• **What you will do**
Your result should be every line of the records below that contains the word "height".

• **Provided entries**
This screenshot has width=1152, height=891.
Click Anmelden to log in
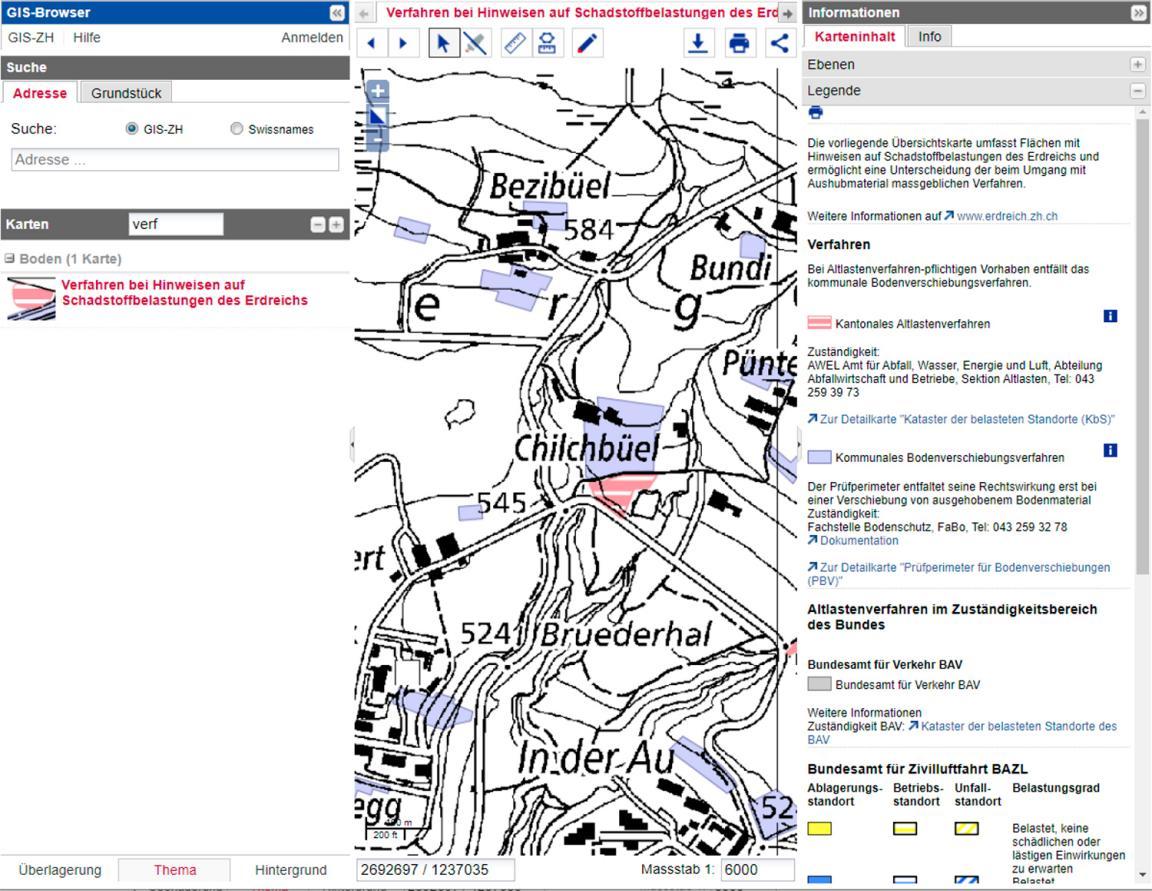(312, 37)
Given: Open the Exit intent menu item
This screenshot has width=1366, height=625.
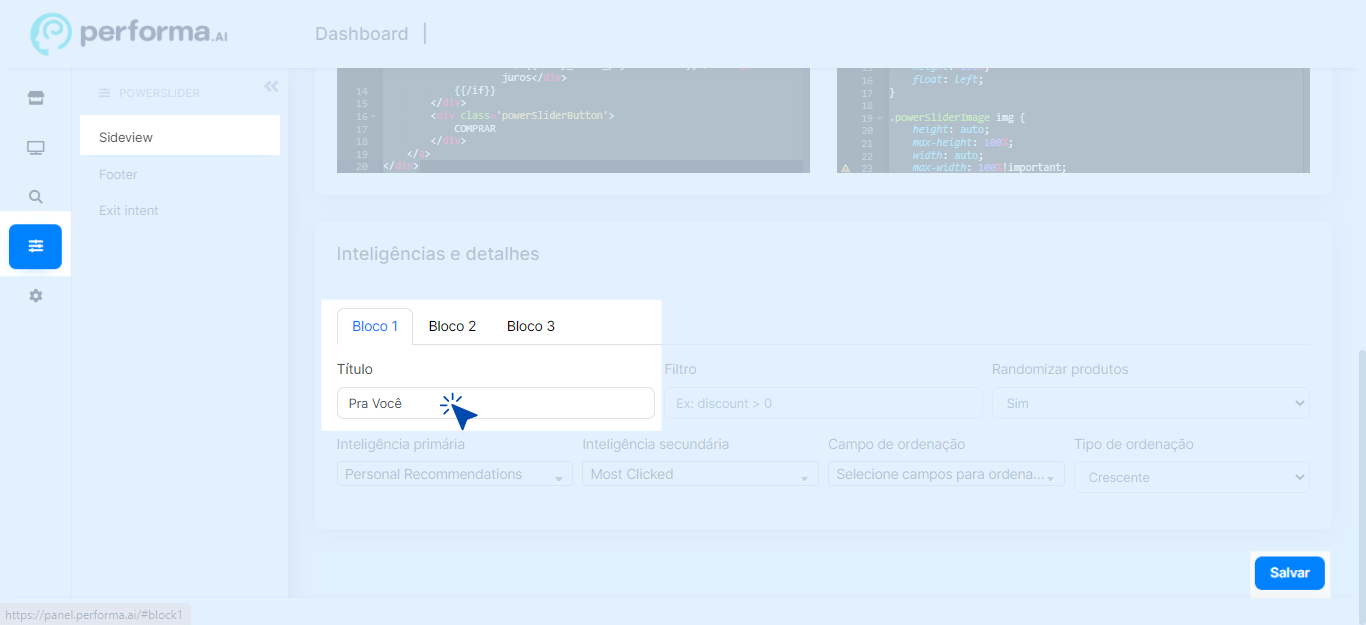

• **Solution**
This screenshot has width=1152, height=891.
This screenshot has width=1366, height=625.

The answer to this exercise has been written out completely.